Understand the Dynamic World: An End-to-End Knowledge Informed Framework for Open Domain Entity State Tracking
Mingchen Li, Lifu Huang

TL;DR
This paper introduces KIEST, an end-to-end framework that leverages external knowledge graphs and novel decoding strategies to improve open domain entity state tracking, crucial for reasoning tasks involving dynamic attribute changes.
Contribution
The paper proposes a novel knowledge-informed, dynamic encoder-decoder framework with constraint decoding for entity state tracking, outperforming existing methods on benchmark datasets.
Findings
KIEST significantly outperforms strong baselines on OpenPI.
Explicit knowledge retrieval improves state change prediction accuracy.

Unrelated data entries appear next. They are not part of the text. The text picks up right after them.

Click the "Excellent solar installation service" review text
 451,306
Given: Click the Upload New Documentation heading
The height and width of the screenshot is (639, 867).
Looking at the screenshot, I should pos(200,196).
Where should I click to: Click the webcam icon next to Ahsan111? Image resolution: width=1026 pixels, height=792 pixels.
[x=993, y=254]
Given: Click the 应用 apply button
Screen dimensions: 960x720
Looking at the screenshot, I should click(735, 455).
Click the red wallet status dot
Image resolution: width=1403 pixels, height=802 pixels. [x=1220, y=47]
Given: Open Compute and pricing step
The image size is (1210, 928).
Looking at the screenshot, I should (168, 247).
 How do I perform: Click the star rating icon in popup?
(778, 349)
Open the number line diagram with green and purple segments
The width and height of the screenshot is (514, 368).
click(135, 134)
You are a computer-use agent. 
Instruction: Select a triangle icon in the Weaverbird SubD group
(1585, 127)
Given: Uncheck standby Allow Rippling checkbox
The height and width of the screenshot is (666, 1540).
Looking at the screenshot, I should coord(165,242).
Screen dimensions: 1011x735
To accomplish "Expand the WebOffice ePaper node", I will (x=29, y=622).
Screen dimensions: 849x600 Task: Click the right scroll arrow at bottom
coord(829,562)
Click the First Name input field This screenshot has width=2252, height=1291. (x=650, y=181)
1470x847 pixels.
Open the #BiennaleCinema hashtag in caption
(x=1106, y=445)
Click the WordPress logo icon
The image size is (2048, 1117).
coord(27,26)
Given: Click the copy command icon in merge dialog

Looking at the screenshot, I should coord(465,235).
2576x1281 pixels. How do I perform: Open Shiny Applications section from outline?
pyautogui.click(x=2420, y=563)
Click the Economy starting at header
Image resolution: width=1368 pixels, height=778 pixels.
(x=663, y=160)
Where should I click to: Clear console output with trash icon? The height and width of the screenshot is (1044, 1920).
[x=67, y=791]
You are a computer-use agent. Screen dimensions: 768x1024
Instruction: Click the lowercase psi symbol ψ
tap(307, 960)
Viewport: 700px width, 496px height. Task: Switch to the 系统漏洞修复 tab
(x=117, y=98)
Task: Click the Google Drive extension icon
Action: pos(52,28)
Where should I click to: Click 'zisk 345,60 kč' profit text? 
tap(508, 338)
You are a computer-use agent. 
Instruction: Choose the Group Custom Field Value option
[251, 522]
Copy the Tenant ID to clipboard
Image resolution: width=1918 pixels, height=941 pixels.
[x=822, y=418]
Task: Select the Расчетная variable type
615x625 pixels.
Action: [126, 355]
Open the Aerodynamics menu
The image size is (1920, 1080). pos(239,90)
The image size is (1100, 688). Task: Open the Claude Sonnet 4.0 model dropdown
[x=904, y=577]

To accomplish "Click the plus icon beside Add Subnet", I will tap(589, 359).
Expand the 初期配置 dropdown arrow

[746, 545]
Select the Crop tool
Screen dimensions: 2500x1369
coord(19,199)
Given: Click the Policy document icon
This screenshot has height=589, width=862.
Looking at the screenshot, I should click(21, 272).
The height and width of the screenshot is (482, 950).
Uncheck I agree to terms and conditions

Constraint decoding enhances logical coherence in predictions.
Abstract
Open domain entity state tracking aims to predict reasonable state changes of entities (i.e., [attribute] of [entity] was [before_state] and [after_state] afterwards) given the action descriptions. It's important to many reasoning tasks to support human everyday activities. However, it's challenging as the model needs to predict an arbitrary number of entity state changes caused by the action while most of the entities are implicitly relevant to the actions and their attributes as well as states are from open vocabularies. To tackle these challenges, we propose a novel end-to-end Knowledge Informed framework for open domain Entity State Tracking, namely KIEST, which explicitly retrieves the relevant entities and attributes from external knowledge graph (i.e., ConceptNet) and incorporates them to autoregressively generate all the entity state changes with a novel dynamic knowledge…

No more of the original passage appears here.